Tiga Pesan Itu...


Pesan pertama kuterima, tepat pukul 23.00 WIB. Saat itu gelisah sudah pulang dan kini yang menemani hanya rasa khawatir dan tegang. Tak ada pesan susulan, seolah semuanya kalah. Begitu juga pesan dari sang kekasih, harus kembali berjarak, melipat segala rencana dan kerinduan di dalamnya. Ada kalanya sebuah pesan membuatku takut, dan ragu. Tapi apa daya, tak bisa 
dinegosiasikan lagi. Aku harus kembali.

“Kerjakan !”

Rentetan buku di atas lemari menjadi saksi, ratusan kertas terlentang pasrah, siap kugauli. Jari-jariku gemetar, pikiranku kemelut, yang kubutuhakan adalah satu terobosan. Sebuah pengulangan yang teramat mahal harganya, sulit ditemukan, diburu bahkan ditiru. Dalam sepinya pikir dan lambatnya waktu. Aku diselimuti rasa takut.

Pesan itu, perintah itu, hanya kenyang dengan keberhasilan. Ia tak membutuhkan balasan atau tawar menawar. Begitu terjajahnya aku, padanya aku bersimpuh, lumpuh dan tak berdaya.

Berjam-jam di dalam pikiranku telah hidup sosok yang mengerikan. Liar, tak terkendali, di sana adalah hutan miliknya, hukum dan aturan dia yang punya. Aku telah terkuasai, dia berlari tak tentu arah, lebih cepat dari pembulu darah.  Rombongan suku kata menjelma sperma, mencari sel telur dalam tinta dan kemudian menjadi kalimat. Satu persatu, ide dan gagasan tumpah di atas payudara ratusan kertas yang terlentang tak berdaya.

Kertas yang lelah menjerit dan kehabisan tenaga itu kuperkosa berkali-kali. Ia berantakan, penuh dengan tumpahan ide. Kertas itu kini mengandung gagasan “Miliyaran”, ia akan akan diperjualbelikan di pasar bebas, pasar yang penuh dengan kegelapan, konsumen hitam, dan pelayan tanpa identitas. Di sana, tak sedikit yang kecewa akan barang belian akan tidur di tanah tanpa ada doa yang menziarahinya.

Sebelum adzan subuh berkumandang, perintah itu telah kubalas.
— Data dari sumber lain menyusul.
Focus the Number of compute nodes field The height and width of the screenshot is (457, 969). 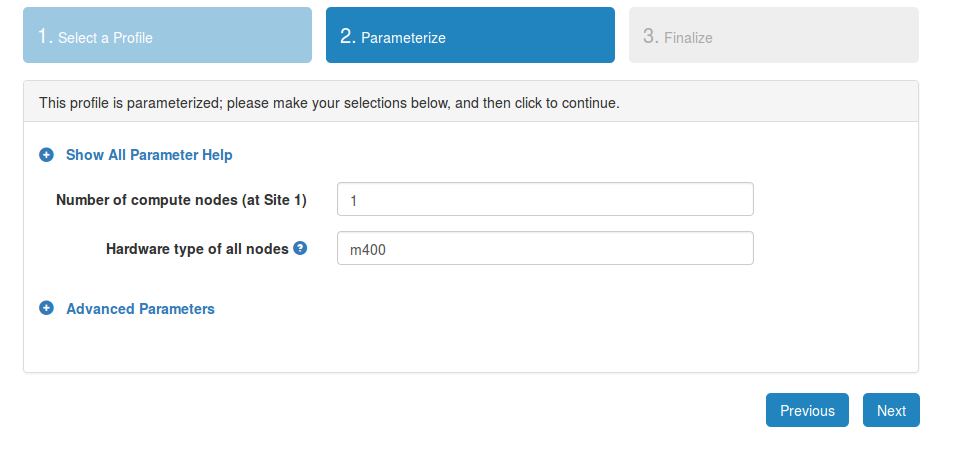pos(545,199)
Sebuah ransum yang siap disajikan, penuh dengan rasa takut, gelisah dan hasrat hewani di dalamnya.

“Selesai Bos, mohon revisi !”. 

Tak ada balasan, hanya dua simbol centang berwana biru yang menisyaratkan sajian diterima dan siap diolah ke kantung-kantung pembeli.

Adzan subuh berkumandang, kubuka jendela dan celah yang ada, mempersilahkan udara menyentuh apa yang dia ingin, membiarkan malaikat menyulam tugasnya. Lalu kusajikan sepiring doa untuk diantarkan pada Gudang-Nya.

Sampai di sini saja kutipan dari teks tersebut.